Показалось Анне, что и с неё ветер выдул остатки жизни. Сколько хожено-перехожено по ухабистой дороге ногами неутомимыми, одному только богу ведомо. Нога в молодости лёгкая, сноровистая, версты не чует. Идут, бывало, бабы в церковь, переговариваются; платки цветастые, новые, ещё мамкой куплены да в комод сложены. Из таких комодов и кофты с юбками достаются по праздникам, или по случаю какому особенному: в сельсовет, к примеру, сходить, или на свадьбу нарядиться. В другие дни лежит одёжа табаком пересыпанная, своего раза дожидается. До районного города почти двадцать километров, туда пешком идти – день терять.
Для этого дела лошадёнку запрягали, керосина да соли на горбу много ли дотащишь? А до церкви что? Пять километров каких-то! Заутреню отстоишь, и ещё до полудня домой дойдёшь. Хлопочи себе по хозяйству, только большой работы не делай, в воскресенье это грех. К куме сходить в соседнюю деревню, или корову подоить в поле, тут и обуваться необязательно. Где дорогой, где пожней – легко бежали босые ноги.
Теперь каждый шаг давался с трудом. Об этом и думала Анна, опираясь о гладкую струганную палку. Думала она и о том, что самые трудные шаги, это первые шаги человека и последние. Только первых шагов никто не помнит, так уж жизнь устроена. В том и печаль. Анна перешла ручей по мостку и поднялась в пологую горку. Следом семенил криволапый Кыш. Ему дорога была нипочем: куда хозяйка, туда и он. А она уже далеко отошла, да всё не решалась оглянуться. Потом всё же решилась: повернулась, и увидела под горкой знакомые крыши.

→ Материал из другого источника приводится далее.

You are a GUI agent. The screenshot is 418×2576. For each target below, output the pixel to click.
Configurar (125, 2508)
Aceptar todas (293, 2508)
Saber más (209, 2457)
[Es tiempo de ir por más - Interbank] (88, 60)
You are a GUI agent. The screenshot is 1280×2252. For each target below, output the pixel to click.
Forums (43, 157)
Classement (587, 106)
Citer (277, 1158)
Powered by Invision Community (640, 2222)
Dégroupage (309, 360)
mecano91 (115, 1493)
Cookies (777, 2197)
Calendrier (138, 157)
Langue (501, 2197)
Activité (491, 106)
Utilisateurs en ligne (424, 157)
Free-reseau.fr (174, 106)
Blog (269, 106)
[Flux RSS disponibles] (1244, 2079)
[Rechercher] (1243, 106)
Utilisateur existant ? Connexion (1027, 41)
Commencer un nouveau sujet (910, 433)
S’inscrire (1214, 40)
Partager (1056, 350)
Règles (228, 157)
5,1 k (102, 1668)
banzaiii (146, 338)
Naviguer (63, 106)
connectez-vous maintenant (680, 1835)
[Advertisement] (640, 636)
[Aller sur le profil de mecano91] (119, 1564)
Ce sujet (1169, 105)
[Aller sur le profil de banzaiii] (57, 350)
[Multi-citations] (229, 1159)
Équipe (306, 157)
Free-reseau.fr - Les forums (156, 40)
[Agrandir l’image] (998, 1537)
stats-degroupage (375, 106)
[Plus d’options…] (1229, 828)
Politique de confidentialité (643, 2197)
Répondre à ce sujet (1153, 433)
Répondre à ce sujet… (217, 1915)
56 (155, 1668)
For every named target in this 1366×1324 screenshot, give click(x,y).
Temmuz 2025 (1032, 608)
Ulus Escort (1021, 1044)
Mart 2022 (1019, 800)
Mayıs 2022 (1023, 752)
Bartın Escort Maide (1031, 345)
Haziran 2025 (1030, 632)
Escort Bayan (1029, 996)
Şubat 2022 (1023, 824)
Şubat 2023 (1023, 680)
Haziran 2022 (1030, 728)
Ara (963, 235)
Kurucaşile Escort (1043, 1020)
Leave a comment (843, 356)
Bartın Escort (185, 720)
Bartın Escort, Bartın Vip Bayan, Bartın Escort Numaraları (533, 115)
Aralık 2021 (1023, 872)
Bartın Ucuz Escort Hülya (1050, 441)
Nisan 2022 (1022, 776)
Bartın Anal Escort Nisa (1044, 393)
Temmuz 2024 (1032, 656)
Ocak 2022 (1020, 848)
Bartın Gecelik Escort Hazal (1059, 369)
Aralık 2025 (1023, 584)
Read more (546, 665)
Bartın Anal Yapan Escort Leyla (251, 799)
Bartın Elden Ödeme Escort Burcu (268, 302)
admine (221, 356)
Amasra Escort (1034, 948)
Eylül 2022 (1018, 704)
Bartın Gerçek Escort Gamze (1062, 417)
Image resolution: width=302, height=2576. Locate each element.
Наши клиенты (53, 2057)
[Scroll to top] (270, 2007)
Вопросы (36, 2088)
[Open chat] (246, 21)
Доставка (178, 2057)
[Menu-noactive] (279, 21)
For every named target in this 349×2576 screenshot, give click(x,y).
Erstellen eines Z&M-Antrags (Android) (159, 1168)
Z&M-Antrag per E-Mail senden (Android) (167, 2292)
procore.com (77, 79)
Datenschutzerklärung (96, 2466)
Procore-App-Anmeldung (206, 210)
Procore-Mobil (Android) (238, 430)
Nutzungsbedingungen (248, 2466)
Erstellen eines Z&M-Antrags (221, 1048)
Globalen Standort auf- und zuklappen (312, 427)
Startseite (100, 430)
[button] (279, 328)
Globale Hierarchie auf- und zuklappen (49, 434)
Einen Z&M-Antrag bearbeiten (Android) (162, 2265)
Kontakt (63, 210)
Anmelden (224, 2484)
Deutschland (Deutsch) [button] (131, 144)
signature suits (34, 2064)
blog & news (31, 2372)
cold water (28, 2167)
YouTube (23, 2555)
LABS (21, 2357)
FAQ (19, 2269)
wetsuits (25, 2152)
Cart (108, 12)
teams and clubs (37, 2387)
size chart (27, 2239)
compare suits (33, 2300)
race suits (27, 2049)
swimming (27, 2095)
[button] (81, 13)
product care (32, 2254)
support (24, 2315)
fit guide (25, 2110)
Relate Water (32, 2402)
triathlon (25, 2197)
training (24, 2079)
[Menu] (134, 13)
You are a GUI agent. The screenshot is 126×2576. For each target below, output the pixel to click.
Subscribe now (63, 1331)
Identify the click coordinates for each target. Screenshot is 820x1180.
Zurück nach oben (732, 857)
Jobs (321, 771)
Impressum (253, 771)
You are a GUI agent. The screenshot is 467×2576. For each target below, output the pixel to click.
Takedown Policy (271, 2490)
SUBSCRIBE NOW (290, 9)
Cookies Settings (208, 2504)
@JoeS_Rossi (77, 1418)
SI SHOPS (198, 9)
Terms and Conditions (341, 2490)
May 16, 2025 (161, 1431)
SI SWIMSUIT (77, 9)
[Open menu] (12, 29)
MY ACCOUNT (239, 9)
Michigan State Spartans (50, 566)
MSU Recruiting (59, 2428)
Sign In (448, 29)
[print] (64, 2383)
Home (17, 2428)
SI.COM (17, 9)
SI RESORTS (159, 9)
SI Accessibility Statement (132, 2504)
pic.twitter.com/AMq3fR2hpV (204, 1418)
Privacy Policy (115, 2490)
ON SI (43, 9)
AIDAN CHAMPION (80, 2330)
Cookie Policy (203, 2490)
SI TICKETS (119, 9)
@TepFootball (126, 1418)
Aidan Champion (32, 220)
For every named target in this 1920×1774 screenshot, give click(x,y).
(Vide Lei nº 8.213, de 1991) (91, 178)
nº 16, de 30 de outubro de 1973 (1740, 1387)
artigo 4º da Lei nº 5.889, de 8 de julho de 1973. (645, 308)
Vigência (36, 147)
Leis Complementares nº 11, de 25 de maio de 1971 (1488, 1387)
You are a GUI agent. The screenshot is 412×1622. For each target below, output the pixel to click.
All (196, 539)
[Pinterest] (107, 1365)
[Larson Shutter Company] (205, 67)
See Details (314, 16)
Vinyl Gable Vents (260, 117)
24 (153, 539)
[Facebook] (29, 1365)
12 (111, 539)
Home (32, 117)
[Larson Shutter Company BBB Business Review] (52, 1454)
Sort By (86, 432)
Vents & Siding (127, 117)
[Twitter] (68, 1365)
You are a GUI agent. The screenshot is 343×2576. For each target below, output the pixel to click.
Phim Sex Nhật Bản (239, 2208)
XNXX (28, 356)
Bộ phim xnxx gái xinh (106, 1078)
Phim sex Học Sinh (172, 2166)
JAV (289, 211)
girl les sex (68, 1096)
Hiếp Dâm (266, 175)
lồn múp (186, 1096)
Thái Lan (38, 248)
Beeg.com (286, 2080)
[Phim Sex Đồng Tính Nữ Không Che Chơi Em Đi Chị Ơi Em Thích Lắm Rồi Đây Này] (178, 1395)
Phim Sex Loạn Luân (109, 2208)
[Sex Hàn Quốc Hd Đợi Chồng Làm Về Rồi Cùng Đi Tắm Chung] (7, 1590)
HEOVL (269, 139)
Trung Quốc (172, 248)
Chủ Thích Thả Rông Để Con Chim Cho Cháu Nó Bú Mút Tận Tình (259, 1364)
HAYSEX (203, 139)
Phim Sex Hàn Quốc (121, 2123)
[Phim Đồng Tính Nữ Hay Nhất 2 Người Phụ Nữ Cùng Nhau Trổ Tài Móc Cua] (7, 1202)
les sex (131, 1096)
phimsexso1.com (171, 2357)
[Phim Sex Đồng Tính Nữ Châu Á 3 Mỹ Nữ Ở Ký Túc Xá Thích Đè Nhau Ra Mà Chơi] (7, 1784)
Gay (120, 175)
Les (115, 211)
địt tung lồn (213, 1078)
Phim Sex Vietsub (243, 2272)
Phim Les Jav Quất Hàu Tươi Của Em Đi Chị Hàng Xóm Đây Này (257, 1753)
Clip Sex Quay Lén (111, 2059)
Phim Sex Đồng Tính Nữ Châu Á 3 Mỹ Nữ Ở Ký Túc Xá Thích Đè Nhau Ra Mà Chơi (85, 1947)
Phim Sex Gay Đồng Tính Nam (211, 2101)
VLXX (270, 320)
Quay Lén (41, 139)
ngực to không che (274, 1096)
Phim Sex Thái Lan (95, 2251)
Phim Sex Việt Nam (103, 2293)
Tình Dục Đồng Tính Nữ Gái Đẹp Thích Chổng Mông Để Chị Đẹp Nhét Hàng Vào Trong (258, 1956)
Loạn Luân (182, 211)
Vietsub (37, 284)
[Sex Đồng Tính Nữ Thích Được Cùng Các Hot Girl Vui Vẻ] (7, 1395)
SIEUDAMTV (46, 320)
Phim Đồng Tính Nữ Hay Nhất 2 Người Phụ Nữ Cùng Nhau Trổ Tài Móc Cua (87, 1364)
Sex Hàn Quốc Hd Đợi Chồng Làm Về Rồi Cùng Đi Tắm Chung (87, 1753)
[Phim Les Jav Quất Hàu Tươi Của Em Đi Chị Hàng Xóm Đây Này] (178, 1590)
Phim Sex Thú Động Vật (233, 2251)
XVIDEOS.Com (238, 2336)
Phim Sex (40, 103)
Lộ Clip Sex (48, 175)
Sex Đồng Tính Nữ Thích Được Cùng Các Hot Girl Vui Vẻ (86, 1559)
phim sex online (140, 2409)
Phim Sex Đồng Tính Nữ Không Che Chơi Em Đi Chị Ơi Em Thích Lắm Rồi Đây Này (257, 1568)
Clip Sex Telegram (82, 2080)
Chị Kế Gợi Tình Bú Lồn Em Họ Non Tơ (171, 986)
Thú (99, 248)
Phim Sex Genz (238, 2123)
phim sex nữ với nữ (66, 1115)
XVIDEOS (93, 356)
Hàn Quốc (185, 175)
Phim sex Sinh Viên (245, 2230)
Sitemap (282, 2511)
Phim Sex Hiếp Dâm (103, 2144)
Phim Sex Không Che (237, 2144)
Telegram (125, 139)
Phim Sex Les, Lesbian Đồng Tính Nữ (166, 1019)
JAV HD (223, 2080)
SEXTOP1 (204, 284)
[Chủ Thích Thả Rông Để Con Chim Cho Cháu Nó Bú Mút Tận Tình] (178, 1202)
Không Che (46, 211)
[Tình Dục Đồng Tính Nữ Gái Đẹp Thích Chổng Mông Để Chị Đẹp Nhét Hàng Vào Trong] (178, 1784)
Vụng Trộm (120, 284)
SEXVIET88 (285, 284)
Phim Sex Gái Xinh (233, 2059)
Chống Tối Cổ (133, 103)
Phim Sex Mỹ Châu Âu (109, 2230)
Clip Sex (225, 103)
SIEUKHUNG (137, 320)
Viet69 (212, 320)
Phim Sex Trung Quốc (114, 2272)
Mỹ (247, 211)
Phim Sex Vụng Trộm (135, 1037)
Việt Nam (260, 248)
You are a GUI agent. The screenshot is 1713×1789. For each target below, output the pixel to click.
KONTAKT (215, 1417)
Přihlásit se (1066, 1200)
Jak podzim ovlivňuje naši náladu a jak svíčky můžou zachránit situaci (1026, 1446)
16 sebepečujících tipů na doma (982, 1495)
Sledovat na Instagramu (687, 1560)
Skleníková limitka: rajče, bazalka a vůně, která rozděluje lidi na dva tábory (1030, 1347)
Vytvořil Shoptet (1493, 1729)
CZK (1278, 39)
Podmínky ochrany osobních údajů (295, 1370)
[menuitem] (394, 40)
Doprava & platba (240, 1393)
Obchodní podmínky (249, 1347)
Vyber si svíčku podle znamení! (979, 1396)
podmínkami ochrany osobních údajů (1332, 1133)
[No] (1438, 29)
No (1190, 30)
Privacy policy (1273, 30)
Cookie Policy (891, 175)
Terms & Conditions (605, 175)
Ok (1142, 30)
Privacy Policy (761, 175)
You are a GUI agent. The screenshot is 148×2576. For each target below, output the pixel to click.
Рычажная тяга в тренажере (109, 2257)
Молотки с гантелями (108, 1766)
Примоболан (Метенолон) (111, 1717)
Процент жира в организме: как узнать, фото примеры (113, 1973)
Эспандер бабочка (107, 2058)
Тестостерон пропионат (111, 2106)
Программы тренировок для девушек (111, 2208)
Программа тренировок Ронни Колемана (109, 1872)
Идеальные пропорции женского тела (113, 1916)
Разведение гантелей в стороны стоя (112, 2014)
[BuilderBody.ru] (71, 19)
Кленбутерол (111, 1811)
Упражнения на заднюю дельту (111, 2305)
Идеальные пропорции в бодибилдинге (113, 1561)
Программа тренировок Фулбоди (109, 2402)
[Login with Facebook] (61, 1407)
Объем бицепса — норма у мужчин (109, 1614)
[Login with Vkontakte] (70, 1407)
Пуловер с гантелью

Сердце отозвалось невыразимой тоской и болью, точно что-то в нём оборвалось. Вот он её дом: яркий, красивый, большой — дом, в котором она сполна познала и радость, и горе. Остаётся, горемычный, один под холодным небом. Над одной из немногих крыш виднелся голубоватый дымок. «Ишь ты, Митрий печку затопил, — подумала Анна, смахивая едкую слезу. — К морозу, видать. Он мужик учёный, про мороз по книжкам наперёд знает». За деревней тёмным частоколом стоял лес, готовый укрыть от осеннего ненастья закатное солнце. Больше Анна не оборачивалась.